Although 2′-O-alkylation of ribonucleosides with either the ligand itself or with a functional group amenable to indirect ligand attachment has often been employed in the synthesis of ribonucleoside 2′-conjugates, this method is generally limited by low yields and lack of regioselectivity. Attempts have been made to prepare aminooxy-modified oligonucleotide synthetic intermediates; see for example, U.S. Pat. No. 6,194,598, which reports the synthesis of 2′-O-aminooxyethyl derivatives.

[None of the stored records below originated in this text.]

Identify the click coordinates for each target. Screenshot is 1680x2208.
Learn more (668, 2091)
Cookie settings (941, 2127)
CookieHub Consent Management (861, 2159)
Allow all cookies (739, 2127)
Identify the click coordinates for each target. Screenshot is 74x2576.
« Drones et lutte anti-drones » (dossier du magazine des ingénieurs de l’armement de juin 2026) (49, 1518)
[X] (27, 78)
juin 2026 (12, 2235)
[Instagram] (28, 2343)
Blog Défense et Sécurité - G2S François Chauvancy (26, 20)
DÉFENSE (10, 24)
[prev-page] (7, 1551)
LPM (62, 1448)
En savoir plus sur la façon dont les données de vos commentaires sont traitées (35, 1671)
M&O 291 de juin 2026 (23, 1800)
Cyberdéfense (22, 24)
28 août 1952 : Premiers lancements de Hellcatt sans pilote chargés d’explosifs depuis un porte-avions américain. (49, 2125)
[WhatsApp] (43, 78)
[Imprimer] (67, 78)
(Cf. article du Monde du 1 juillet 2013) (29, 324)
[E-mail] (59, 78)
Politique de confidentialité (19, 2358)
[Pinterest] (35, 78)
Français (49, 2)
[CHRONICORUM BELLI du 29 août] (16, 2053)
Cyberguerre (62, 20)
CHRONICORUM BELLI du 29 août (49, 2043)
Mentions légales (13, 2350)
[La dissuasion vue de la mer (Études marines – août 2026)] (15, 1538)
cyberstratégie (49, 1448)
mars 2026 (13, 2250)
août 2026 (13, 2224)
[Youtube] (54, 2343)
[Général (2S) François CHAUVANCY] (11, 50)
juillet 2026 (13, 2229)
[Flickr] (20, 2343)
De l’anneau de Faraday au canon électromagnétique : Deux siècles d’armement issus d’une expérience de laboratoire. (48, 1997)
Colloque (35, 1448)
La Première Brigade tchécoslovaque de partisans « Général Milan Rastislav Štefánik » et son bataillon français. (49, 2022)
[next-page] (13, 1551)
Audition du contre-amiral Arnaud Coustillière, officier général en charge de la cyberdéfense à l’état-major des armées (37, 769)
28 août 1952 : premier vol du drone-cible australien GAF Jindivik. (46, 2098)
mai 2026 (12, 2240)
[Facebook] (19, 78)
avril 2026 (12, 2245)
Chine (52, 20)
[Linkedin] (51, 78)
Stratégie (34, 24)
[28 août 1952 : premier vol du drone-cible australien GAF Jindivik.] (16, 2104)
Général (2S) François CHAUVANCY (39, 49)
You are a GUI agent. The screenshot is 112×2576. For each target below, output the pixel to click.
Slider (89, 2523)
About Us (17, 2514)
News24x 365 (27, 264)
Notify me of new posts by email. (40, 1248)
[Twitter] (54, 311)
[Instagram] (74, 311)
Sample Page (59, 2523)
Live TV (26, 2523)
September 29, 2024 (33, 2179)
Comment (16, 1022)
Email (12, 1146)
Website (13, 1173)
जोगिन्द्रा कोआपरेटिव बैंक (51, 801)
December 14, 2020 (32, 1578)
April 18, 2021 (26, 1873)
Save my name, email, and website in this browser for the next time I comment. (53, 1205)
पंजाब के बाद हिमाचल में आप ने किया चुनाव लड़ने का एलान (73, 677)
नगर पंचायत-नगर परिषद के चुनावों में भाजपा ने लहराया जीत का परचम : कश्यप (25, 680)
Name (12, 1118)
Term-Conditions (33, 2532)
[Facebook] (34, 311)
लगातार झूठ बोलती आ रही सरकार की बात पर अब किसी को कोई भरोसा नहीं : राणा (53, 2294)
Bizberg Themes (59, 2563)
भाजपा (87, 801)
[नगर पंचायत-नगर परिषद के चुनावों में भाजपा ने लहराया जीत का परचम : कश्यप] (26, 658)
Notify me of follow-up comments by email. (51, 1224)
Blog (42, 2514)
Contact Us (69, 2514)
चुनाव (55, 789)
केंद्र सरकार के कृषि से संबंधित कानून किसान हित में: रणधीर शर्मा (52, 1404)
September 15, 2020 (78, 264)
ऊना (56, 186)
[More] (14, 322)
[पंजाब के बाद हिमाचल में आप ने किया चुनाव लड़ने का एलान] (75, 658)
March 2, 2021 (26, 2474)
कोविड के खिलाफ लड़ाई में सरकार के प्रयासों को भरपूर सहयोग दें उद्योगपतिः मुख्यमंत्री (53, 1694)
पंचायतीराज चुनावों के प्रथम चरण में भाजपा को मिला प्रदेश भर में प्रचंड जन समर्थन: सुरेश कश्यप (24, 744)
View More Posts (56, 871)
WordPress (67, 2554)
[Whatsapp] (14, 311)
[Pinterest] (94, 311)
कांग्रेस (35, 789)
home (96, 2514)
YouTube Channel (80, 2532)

The 2′-O-aminooxyethyl derivatives, however, have certain drawbacks such as the protection offered by this derivative to 2′-OH group is more permanent than desirable.
The foregoing shows that there exists an unmet need for O-protected derivatives of nucleosides that are easy to prepare and that the protecting group is easily removed. There also exists an unmet need for a method of synthesis of oligonucleotides based on such O-protected derivatives.